This project uses JDK 17.
This project aim to recognize conversation text area in PJSK event story record videos and
automatically generate .ass
files for the video to add subtitles.
This is a rewritten project based on Jeunette / ASS-automation-java, this project improves runtime, stability, and readability of the previous project, so that further improvements and modifications can made easier.
This project currently includes opencv_java460.dll
and opencv_videoio_ffmpeg460_64.dll
library files in release zip files. The program is written, compiled,
and tested on windows 10 x64, other platforms and architectures would require different library files.
You will need a .mp4
video file, recording one PJSK event story, and a .json
file of that event story from the game assets. The .json
file can be found at
pjsek.ai thanks to Erik Chan.
If you selected both files, click the run button on the gui to run the program. The gui will present you with the current step of the task and the total tasks. After
the task completes, a .ass
file will be created in the same directory of the video file with all parsed data. In case of failure during task, an error message should be
presented on the gui.
This file defines user settings, including
sampleAssFilePath: defines the path to the .ass
file including headers, styles, and predefined formats, see the sample.ass
file in the repository.
resolutionMaskConfigFilePath: defines the path to all the resolution mask files, see below.

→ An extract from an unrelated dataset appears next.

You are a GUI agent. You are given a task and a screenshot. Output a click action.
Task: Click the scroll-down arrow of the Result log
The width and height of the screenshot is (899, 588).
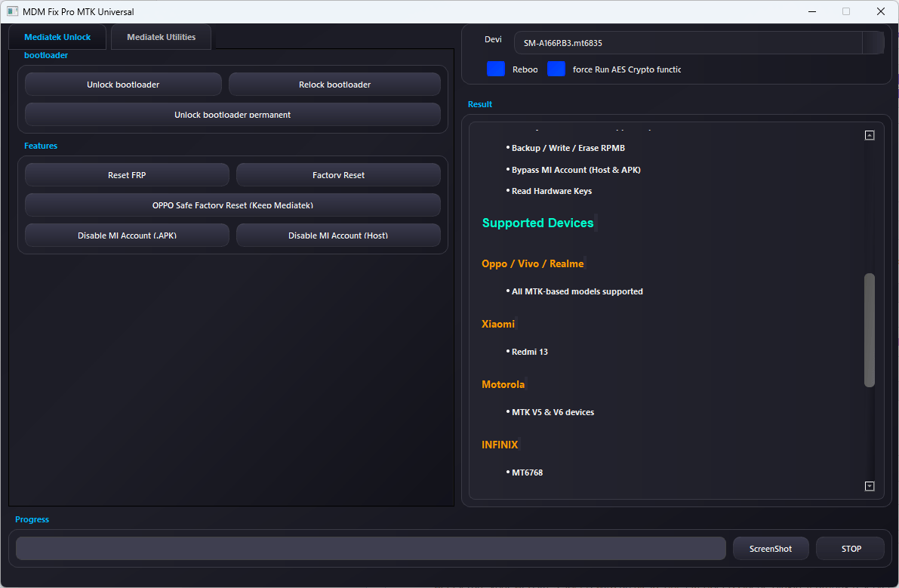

resolutionMaskConfigFileNames: defines all the file names of the resolution mask files. Each resolution mask file defines masks and styles used for text mask and transition
text mask under a certain resolution.
This file defines character styles, the format is "characterName" = "characterStyleName"
, the names should be wrapped by double quotes so that nothing is escaped.
There is a default setting, all unknown characters in the story will use the default style.
You can run the .jar
file in console, there should be some logging information printed. You can also start the .jar
file with the arg --debug
, the loggers will use
properties defined in logging.properties
and generate a log file, that log file can be used to debug the program.
The keyframe detector will try to parse the video frames in sequential order. If a conversation text is detected, it will try to skip ahead by an estimated amount of frames. This makes it generally faster and require less CPU and RAM. However, note that this method is not robust, as if one detection fails, all following detection will also fail, but I have tried my best to make the detections accurate enough.
The multithreading detector is not implemented yet and requires more time. Currently it is disable by the code.